*DESCRIPTION OF THE TASK:*
Below is a listing; restate from it, character for character, the lines beginning at the line holding "Instruction: Click the Start of IP pool field" and ending at the line holding "You are a computer-use agent. Image", both included.

= Beginning of Section =

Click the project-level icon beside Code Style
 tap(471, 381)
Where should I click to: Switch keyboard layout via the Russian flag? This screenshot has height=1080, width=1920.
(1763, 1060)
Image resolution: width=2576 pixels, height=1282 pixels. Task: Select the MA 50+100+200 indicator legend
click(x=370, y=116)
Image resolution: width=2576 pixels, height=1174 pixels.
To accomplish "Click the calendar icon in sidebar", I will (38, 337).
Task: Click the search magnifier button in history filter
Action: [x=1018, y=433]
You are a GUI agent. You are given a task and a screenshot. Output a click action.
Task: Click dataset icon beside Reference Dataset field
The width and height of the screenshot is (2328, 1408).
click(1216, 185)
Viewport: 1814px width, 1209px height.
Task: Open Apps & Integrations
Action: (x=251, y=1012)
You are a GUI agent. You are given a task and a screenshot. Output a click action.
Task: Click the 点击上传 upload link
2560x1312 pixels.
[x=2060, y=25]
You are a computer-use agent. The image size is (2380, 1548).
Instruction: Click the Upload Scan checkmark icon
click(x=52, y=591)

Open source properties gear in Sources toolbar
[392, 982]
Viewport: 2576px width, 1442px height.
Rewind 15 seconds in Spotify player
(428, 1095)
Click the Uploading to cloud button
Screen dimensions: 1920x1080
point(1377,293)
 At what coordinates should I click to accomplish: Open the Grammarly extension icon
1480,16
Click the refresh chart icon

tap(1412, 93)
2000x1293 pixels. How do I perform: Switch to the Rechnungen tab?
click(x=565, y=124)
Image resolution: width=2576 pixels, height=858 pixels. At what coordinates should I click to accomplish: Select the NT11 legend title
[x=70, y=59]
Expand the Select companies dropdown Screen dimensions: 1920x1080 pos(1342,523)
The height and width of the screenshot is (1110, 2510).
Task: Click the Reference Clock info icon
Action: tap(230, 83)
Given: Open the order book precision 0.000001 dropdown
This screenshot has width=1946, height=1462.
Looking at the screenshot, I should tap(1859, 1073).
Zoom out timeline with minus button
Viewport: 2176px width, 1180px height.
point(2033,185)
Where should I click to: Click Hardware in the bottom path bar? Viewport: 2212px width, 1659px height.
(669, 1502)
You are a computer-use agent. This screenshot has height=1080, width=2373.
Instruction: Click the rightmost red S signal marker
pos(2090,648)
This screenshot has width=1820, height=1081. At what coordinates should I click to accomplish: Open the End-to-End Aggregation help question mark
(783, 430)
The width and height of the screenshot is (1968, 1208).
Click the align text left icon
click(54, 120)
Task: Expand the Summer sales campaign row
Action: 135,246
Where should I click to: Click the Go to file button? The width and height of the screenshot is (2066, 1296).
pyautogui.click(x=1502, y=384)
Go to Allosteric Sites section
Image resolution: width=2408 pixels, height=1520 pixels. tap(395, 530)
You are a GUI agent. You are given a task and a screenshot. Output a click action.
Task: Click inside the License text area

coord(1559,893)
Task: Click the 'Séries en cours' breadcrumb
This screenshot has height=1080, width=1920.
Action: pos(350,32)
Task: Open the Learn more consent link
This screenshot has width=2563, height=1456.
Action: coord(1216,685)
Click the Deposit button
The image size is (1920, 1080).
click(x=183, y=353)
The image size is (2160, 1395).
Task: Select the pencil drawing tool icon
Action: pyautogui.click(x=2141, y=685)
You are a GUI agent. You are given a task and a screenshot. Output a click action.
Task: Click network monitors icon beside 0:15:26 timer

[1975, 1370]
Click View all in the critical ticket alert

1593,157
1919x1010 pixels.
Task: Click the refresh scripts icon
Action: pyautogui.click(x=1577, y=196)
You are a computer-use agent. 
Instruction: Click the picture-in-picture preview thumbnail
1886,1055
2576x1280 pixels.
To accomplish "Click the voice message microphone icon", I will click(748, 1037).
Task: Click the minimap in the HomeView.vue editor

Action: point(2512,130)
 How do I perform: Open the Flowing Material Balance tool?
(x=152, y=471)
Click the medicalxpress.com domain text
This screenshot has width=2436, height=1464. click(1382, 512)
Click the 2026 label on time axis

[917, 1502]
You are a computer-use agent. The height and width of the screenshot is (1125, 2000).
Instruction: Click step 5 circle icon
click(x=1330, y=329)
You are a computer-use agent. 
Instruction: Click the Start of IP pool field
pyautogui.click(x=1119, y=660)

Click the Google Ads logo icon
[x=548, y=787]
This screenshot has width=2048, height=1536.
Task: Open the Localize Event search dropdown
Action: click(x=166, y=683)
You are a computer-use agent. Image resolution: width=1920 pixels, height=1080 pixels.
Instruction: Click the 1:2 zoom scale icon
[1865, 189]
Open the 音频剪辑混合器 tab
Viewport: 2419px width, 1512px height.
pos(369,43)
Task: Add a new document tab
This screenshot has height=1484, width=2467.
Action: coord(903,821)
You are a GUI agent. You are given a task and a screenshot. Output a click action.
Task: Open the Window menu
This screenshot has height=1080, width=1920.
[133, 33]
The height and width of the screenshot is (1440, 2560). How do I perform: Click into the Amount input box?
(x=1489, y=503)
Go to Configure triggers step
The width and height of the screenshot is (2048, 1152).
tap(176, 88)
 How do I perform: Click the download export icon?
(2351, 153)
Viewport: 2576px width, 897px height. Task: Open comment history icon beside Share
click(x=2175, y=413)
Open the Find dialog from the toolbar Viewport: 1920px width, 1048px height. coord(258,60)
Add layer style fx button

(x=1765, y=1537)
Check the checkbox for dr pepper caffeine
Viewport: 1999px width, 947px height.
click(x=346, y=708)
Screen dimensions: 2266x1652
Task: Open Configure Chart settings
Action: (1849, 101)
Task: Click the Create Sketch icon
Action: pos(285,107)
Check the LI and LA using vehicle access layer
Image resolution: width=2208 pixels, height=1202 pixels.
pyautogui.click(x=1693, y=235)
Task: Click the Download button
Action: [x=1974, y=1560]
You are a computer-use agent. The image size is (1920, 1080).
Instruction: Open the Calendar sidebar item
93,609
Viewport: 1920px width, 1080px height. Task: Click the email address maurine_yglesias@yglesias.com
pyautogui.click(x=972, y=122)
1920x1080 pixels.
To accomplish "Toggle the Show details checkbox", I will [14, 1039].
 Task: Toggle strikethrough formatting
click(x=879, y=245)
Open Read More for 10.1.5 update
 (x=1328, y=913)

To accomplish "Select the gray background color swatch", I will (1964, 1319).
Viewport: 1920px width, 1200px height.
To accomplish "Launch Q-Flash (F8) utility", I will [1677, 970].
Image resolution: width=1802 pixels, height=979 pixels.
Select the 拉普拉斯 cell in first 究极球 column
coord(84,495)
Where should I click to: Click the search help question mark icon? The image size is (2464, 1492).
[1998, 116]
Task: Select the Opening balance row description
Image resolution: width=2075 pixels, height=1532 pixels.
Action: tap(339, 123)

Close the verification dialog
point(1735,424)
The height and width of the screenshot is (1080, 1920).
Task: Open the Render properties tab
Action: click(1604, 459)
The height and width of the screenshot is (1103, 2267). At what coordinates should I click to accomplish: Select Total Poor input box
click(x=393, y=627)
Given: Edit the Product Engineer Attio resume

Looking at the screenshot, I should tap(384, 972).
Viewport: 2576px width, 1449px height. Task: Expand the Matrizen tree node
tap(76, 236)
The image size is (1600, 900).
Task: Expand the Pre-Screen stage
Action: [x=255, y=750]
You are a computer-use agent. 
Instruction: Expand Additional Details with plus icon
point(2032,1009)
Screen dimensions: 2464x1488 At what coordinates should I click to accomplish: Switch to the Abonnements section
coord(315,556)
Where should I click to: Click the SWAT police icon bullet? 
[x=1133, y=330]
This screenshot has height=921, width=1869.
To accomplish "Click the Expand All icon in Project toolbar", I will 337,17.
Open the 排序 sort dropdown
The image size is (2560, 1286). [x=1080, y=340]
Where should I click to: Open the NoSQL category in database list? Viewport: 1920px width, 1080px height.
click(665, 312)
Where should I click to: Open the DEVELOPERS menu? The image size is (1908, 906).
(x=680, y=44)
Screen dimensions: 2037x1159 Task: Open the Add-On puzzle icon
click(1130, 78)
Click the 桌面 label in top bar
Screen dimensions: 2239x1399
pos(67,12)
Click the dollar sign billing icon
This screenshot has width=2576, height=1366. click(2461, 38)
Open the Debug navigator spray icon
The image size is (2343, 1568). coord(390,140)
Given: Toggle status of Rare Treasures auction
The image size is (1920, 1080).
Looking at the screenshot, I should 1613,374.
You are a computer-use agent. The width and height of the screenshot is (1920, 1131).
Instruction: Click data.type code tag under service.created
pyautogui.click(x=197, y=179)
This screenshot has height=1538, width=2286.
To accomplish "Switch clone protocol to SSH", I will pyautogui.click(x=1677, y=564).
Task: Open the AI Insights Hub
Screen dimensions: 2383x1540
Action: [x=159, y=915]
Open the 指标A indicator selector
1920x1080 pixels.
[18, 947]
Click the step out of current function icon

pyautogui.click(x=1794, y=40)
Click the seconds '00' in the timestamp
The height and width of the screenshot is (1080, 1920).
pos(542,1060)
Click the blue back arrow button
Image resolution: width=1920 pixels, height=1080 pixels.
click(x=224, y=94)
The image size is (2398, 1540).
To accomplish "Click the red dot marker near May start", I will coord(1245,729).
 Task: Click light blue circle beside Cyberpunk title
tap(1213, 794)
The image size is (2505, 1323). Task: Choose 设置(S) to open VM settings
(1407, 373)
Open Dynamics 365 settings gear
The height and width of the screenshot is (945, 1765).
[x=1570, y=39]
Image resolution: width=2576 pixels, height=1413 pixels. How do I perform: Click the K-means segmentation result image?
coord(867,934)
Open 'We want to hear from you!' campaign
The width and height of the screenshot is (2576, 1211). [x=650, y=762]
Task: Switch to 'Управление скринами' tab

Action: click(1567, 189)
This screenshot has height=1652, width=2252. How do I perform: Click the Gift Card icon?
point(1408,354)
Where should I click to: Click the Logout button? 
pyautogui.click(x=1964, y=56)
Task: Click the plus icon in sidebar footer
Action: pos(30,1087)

= End of Section =

*ANSWER TO THE PROBLEM:*
Instruction: Click the Start of IP pool field
pyautogui.click(x=1119, y=660)

Click the Google Ads logo icon
[x=548, y=787]
This screenshot has width=2048, height=1536.
Task: Open the Localize Event search dropdown
Action: click(x=166, y=683)
You are a computer-use agent. Image resolution: width=1920 pixels, height=1080 pixels.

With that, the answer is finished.